«Tous à la maison!» La presse italienne dézingue son équipe
«Tous à la maison»: après le troisième échec consécutif de l'Italie à se qualifier pour le Mondial, la presse italienne fulmine mercredi contre sa Nazionale et surtout contre les dirigeants du calcio.
Comme en 2018 et 2022, l'Italie sera spectatrice du Mondial 2026 aux Etats-Unis, Mexique et Canada (11 juin au 19 juillet) et toute la presse italienne, sportive comme généraliste, présente désormais cette Coupe du monde comme un tournoi que le pays, où le foot reste le sport-roi, suivra «a casa», à la maison.

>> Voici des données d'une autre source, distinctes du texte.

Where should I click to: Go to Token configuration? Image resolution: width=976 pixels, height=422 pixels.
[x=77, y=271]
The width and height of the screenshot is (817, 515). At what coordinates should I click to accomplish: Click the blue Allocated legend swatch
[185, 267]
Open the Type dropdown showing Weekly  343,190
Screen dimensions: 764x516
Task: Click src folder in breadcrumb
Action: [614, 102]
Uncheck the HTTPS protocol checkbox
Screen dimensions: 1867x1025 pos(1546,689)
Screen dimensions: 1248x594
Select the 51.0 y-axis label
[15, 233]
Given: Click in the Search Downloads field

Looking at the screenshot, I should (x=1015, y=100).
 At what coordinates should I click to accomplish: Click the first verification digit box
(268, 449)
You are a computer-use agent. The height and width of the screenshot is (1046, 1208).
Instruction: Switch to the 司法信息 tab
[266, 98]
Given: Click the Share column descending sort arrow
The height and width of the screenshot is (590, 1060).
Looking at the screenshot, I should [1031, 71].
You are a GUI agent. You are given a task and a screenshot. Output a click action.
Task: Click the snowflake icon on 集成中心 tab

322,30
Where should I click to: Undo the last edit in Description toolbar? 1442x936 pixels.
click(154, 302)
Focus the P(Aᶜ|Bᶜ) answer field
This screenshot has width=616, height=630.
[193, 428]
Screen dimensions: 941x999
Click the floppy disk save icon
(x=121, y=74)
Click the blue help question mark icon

«Tous à la maison», titrent en Une ainsi les deux principaux journaux sportifs, La Gazzetta dello Sport et le Corriere dello Sport, tout comme La Repubblica, en légende d'une photo d'un joueur italien allongé à terre et se tenant la tête dans les mains, et Il Messaggero.
Pour La Gazzetta dello Sport, cet échec aux tirs au but contre la Bosnie (1-1 après prolongation, 4 tab à 1) est la «troisième apocalypse» du football italien, dont la dernière participation à une Coupe du monde remonte à 2014.
Le quotidien sportif aux feuilles roses, qui consacre huit pages «au cauchemar qui continue du football italien», fait remarquer:
Dans un éditorial intitulé Un nouvel échec demande un changement total, La Gazzetta dello Sport critique les joueurs, notamment le défenseur Alessandro Bastoni, dont l'exclusion à la 42e minute pour avoir fauché un joueur bosnien qui filait vers le but, a changé la physionomie la rencontre, et le sélectionneur Gennaro Gattuso qu'il est «difficile d'imaginer repartir à la tête de la sélection après une défaite aussi grave».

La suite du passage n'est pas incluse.